Ma in questo modo sia la Lega che il PD confermano i cliché grazie a cui sono attaccati dalla parte avversa. Il cliché secondo cui la sinistra è composta da dipendenti col posto fisso, spesso statale, e che puntano soprattutto a rendere inamovibile il loro posto di lavoro e automatica (per anzianità) la loro carriera.  Il cliché secondo cui la destra è composta da piccoli e grandi imprenditori il cui principale obiettivo è quello di evadere le tasse. Sinistra = salariati protetti dal licenziamento. Destra = evasori fiscali.

            Ultimo esempio preso dall’estrema sinistra. Alle elezioni del 2018 i partiti alla sinistra del PD avanzarono anche loro una proposta “demagogica”: iscrizioni gratuite all’Università. In modo da permettere anche ai figli della povera gente di poter proseguire gli studi superiori. Oggi Meloni ai giovani offre lo sport, ieri la sinistra radicale offriva l’Università. Ma anche qui emerge un certo cliché sulla sinistra, che poi corrisponde alla visione del mondo implicita di chi opta per la sinistra radicale, il quale di solito è un intellettuale, un artista… un professore universitario… Per l’estrema sinistra non sono più i proletari il vero focus, ma la cultura. La sinistra è convinta che se tutti fossero colti, se tutti avessero studiato, tutti sarebbero di sinistra. La sinistra si percepisce non più come area dei lavoratori sfruttati (a parte gli immigrati) ma sempre più come “area della cultura superiore”. Per cui la proposta aveva questa connotazione: “La cosa migliore per un essere umano è avere una laurea!” Non a caso uno dei grandi ispiratori del pensiero di estrema destra, Julius Evola, diceva: “Divido gli esseri umani in due categorie: una sono i nobili, l’altra è chi ha una laurea”.

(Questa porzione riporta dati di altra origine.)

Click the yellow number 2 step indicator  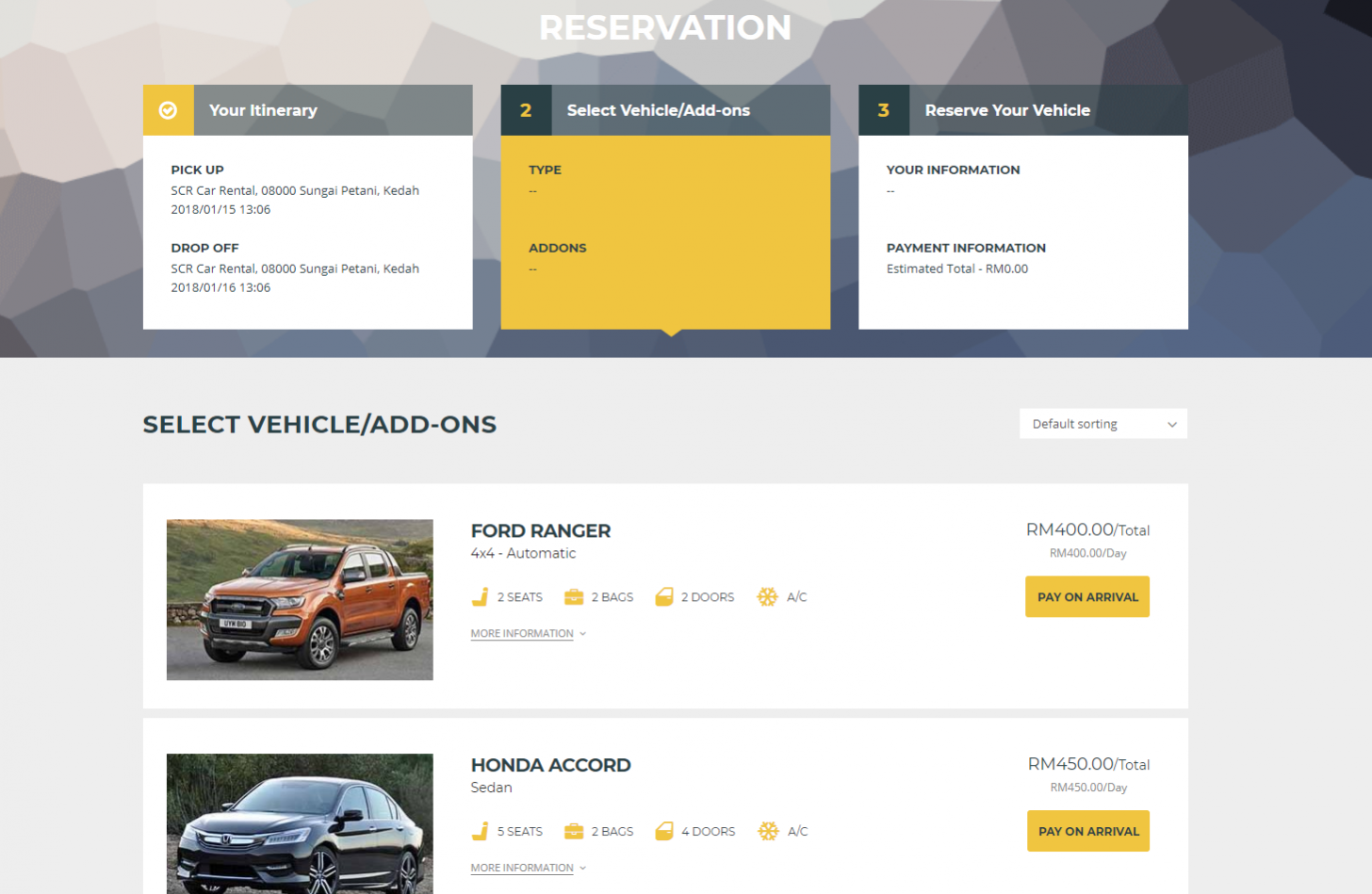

            E’ vero che in politica si devono prendere decisioni molto concrete, ma chi viene eletto lo è non tanto in vista di queste decisioni (che del resto non sono affatto prevedibili in campagna elettorale) quanto in funzione di una narrazione, di uno storytelling che rende la politica non uno scontro su problemi reali ma su racconti. I discorsi politici hanno un rapporto solo tangenziale con la realtà. Anche se la realtà irrompe quando si governa, e per questa ragione ogni governo delude. Perché quando si governa non basta manipolare racconti, si devono risolvere questioni che non è possibile raccontare.